Его встрѣтилъ 12-лѣтній Гриша. Вѣжливо поклонившись, онъ сказалъ:

— Драсте, Кирилла-Ванычъ. Папа сейчасъ выйдетъ.

Напустивъ на себя серьезный, [5]мрачный видъ, Кириллъ Бревковъ, на цыпочкахъ подошелъ къ Гришѣ сдѣлалъ заговорщицкое лицо и шепнулъ:

— Папашѣ признались?

— Въ чемъ?

— Насчетъ недопущенія къ экзамену?

Гриша растерянно взглянулъ въ сверкающіе глаза Бревкова.

— Какое недопущеніе? Я допущенъ.

— Да-а?—протянулъ Кириллъ Бревковъ.—Вы такъ думаете? Ну, чтожъ—поздравляю! Блаженъ, кто вѣруетъ… Хе-хе!..

Онъ сѣлъ въ кресло и преувеличенно грустно опустилъ голову.

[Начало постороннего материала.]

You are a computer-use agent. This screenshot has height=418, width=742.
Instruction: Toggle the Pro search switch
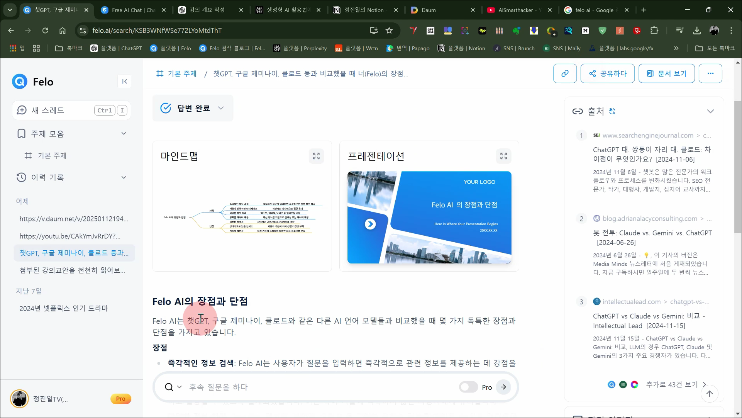click(x=468, y=387)
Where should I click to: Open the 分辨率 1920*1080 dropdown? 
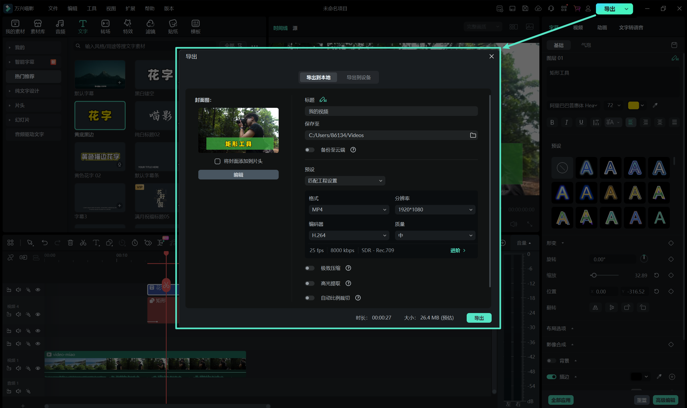click(x=435, y=209)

— Жаль мнѣ васъ, Гришенька… Влопались вы въ исторію!

— Въ ка…кую?!..

— А въ такую, что я сегодня видѣлъ вашего директора Уругваева. «Какъ идетъ у васъ,—спрашиваю,—Терентьевъ Григорій?». «Отвратительно,—говоритъ.—На совѣтѣ постановили не допустить его къ экзаменамъ!» Вотъ оно что, молодой человѣкъ!

Если бы Гриша былъ наблюдательнѣе, онъ замѣтилъ бы, какъ дрожали полныя губы Бревкова и какимъ весельемъ сверкали его брилліантовые глазки… Но Гришѣ было не до этого.

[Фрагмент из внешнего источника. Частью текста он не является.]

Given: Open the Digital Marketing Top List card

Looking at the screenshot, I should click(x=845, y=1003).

Онъ тихо побрелъ въ дѣтскую, [6]спрятавъ голову въ узкія плечи и шепча подъ носъ

— Господи!

II.

Въ гостиную вышелъ самъ Терентьевъ облобызался съ гостемъ.[1]

— Здорово, Кириллъ! Сейчасъ и жена выйдетъ.

Вышла и жена.

Она была худощавая, тонкогубая съ прической взбитой высоко-высоко надъ желтымъ лбомъ.

— Анна Евграфовна! Неизмѣримо радъ видѣть васъ! Ручку-съ! Давно вернулись изъ Москвы?

—Позавчера.

Она оглядѣла мужчинъ пытливымъ взоромъ и съ дѣланнымъ равнодушіемъ спросила:

—Ну, а вы, господа, какъ проводили безъ меня время?

Кириллъ Бревковъ хотѣлъ заявить, что онъ не видѣлся съ мужемъ со времени ея отъѣзда, но пытливое лицо Анны Евграфовны показалось ему такимъ забавнымъ, что онъ ухмыльнулся и загадочно сказалъ

— Было всего! [7]

— Да?—криво улыбнулась Анна Евграфовна.—Вотъ какъ!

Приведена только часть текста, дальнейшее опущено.